Очень долгое время в Петербурге был грозой и страхом женщин полупомешанный моряк, ходивший по Невскому и Летнему саду в одежде прародителей, снаружи завернутый в один модный тогда плащ à lа Quiroga[120]. Этот плащ был необъятной ширины, им можно обернуться три раза; видоизменение такого плаща, под названием «альмавивы», долго было любимым одеянием наших художников и актеров. Моряк воображал, что он был по сложению Аполлон Бельведерский, и сковывать свои классические формы пошлыми модными одеяниями не считал нужным. И вот, когда он встречал, по его мнению, достойных ценителей и пленительниц красоты, то тотчас распахивал плащ и являлся древним изваянием. Такую прогулку он раз проделал в саду Виндзорского парка, когда проезжала королева Виктория, за что получил вместе с отставкой чуть ли не европейскую известность.

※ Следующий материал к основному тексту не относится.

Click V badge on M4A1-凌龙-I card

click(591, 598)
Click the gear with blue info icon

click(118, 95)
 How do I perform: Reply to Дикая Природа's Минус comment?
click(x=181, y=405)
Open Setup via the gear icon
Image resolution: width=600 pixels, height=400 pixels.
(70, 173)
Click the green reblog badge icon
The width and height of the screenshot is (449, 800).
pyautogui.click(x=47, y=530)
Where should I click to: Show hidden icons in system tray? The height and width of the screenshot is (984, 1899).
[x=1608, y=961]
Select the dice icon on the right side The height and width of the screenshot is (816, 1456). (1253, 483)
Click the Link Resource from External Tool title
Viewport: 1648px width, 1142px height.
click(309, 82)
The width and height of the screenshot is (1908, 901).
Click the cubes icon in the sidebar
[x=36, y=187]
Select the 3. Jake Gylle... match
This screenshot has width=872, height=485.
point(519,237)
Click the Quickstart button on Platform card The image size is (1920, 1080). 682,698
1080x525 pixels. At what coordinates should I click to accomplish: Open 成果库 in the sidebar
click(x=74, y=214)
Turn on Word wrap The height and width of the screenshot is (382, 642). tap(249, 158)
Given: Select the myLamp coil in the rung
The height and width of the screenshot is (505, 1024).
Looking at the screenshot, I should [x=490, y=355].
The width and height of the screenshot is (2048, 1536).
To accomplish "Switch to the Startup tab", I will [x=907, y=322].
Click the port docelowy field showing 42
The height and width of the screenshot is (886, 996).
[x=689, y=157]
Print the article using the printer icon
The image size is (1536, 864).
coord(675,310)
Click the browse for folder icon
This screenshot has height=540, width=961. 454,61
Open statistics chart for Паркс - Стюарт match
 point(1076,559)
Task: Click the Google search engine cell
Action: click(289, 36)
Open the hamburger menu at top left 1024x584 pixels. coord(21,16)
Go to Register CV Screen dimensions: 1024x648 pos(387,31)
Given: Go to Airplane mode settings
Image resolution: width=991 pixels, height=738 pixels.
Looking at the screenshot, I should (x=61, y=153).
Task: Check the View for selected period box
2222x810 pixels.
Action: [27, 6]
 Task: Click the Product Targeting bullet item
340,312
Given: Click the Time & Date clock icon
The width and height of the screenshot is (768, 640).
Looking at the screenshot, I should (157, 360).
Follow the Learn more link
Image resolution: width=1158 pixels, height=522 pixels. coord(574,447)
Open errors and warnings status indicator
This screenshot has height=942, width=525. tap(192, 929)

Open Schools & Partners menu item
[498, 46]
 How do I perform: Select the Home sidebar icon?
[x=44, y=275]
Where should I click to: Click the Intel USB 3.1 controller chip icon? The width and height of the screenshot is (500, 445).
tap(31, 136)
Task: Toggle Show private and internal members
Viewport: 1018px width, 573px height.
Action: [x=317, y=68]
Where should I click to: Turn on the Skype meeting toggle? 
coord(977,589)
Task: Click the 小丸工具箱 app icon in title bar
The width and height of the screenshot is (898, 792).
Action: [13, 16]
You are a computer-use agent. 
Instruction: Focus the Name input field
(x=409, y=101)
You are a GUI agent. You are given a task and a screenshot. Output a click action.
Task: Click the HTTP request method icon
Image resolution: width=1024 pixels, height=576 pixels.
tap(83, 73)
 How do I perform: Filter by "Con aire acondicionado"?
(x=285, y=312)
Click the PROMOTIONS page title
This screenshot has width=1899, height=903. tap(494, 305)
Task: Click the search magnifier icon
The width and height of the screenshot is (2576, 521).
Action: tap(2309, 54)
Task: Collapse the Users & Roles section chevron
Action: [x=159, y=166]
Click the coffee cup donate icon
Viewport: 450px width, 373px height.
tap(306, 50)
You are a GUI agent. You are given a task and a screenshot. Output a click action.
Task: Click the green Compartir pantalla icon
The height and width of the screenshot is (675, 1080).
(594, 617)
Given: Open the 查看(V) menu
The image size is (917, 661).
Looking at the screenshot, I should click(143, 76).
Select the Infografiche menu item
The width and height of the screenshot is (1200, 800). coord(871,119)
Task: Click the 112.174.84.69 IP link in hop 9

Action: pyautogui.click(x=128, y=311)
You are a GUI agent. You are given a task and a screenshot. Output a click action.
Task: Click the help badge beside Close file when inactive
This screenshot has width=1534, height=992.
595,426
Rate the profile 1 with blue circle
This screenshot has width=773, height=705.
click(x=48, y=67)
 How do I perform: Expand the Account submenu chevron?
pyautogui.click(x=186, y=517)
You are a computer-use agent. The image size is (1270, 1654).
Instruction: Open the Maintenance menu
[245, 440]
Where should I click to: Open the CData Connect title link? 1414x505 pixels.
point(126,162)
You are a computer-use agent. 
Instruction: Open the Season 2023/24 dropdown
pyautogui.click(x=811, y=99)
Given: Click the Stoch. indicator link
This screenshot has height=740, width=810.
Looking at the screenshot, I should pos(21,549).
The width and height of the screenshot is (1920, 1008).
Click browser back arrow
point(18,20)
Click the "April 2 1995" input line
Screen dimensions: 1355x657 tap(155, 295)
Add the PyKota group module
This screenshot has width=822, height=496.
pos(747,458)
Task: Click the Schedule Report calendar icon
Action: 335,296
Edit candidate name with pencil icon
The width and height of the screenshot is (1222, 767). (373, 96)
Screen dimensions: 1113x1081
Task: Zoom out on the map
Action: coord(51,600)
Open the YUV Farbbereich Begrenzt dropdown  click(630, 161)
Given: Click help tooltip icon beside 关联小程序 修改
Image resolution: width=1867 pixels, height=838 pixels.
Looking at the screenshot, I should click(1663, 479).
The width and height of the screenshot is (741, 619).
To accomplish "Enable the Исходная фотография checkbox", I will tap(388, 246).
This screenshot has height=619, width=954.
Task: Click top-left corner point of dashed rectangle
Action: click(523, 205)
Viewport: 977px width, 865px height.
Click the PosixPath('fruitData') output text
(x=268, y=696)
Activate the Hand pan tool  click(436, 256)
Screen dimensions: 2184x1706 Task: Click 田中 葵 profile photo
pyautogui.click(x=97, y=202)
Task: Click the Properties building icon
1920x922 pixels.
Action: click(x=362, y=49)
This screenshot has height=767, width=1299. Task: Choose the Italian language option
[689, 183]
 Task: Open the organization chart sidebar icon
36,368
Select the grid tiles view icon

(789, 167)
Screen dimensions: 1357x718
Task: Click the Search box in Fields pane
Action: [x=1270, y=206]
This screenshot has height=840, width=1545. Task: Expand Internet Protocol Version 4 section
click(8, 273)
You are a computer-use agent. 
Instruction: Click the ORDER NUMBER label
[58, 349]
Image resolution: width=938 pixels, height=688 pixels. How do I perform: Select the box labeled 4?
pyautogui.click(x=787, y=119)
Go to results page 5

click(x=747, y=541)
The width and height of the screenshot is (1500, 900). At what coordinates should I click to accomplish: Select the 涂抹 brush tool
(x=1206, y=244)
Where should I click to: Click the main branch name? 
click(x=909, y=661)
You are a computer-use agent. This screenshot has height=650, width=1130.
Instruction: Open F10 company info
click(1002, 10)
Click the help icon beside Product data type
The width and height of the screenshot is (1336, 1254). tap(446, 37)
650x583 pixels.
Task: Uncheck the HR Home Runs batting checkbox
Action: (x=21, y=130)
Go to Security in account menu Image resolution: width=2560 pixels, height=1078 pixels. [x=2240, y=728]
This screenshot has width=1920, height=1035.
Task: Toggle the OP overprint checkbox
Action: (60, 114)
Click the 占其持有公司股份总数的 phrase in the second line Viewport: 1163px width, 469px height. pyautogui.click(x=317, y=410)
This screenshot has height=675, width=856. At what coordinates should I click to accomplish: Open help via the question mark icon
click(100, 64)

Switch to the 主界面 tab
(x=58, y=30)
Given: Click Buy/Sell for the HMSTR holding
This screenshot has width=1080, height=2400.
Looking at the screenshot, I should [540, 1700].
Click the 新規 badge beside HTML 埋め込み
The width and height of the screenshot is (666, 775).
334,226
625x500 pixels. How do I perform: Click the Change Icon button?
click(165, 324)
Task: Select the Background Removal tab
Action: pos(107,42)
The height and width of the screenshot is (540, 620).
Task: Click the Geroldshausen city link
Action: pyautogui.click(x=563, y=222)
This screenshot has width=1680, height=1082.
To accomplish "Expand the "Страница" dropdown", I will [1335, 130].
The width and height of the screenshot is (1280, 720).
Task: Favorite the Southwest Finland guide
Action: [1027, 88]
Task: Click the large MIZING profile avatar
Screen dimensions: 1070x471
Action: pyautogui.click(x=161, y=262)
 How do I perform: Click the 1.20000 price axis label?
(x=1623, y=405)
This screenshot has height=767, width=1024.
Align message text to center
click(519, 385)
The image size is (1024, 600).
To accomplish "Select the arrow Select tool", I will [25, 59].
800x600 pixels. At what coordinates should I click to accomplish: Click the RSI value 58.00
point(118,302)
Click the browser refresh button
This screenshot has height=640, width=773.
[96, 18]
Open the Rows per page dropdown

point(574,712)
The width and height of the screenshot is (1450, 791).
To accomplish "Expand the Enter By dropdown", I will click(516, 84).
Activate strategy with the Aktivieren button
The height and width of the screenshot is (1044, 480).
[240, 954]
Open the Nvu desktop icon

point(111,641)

Было не мало в те годы охотников ходить босиком зимой и летом. Из таких дам была известна в Петербурге орловская помещица С-ва и одна немка таинственного происхождения, для которой великосветские дамы устраивали благотворительные концерты и вечера в Павловске. Приезжал еще по зимам в Петербург какой-то малороссийский помещик, очень тучный и высокий старик, который тоже гулял, несмотря на снег и мороз, всегда босой. Привычка эта у него явилась после какой-то хронической болезни, от которой этим средством его вылечил известный знахарь «Ерофеич».
Обращал на себя внимание ходивший в грязном холстинном халате, таких же штанах за голенищами высокий, с лысиной во всю голову мужчина, очень богатый орловский помещик М-в, известный больше под именем Спиридона — хлебной матки; родом он был из однодворцев; в немногие годы он успел при своей феноменальной скаредности так нажиться и разбогатеть, что имел более 8000 душ крестьян; он был женат на сестре известного любимца Екатерины II Ланского, от которого также к своему солидному состоянию получил огромное наследство.
Это был прототип Плюшкина. Несмотря на свое более чем нищенское одеяние, он вращался в высшем петербургском обществе, в котором имел немало родных и знакомых.
В ряду уличных оригиналов был известен американский посланник Рандолф, прозванный извозчиками «немым барином». Он ходил по улицам в одном фраке, в белом галстуке и ярко-зеленом жилете; его можно было видеть всегда пешком на улицах, с любопытством рассматривавшего дома, вывески, останавливавшегося на углах, чего-то ожидавшего; он рыскал всюду, как полупомешанный. Про него между дипломатами ходило много анекдотов.
На главных улицах в описываемое время замечалась странная фигура бывшего некогда кастеляна Михайловского замка Брызгалова, в красном длиннополом мундирном фраке французского покроя, богато шитом золотом; белый суконный жилет, белые замшевые панталоны, огромные ботфорты со шпорами и треугольная шляпа с белым плюмажем дополняли его наряд. В таком виде Брызгалов ходил во всякую погоду пешком, ведя за руки своих детей — мальчика и девочку, ковылявших на ногах, страшно искривленных английскою болезнью.
Группа эта была так комично-карикатурна, что проходившие мимо останавливались со смехом, а Брызгалов сердился и бранился. Он серьезно утверждал, что дожидается возвращения императора Павла из дальнего путешествия и что тогда напляшутся все, которые считали его умершим. «Сомнительно, — говорит в своих воспоминаниях Ципринус[121],— но несомнительно то, что он был ростовщик и страшный ябедник».
Как бы в pendant[122] к этой странной фигуре в те же годы жил один старый сенатор. Живя в Большой Морской, он в хорошую погоду ходил в Сенат по Адмиралтейскому бульвару в красном сенаторском мундире. За ним, нога в ногу, следовал старый лакей и вязал чулок. Красный мундир сенатора накликал однажды на него беду. Козел, выпущенный из конюшен Конногвардейского полка, увидев красную фигуру, накинулся на сенатора и повалил его ранее, чем лакей успел предотвратить это комическое приключение. Катастрофа эта для здоровья сенатора не имела вредных последствий, но строжайшее следствие все-таки было произведено полициею.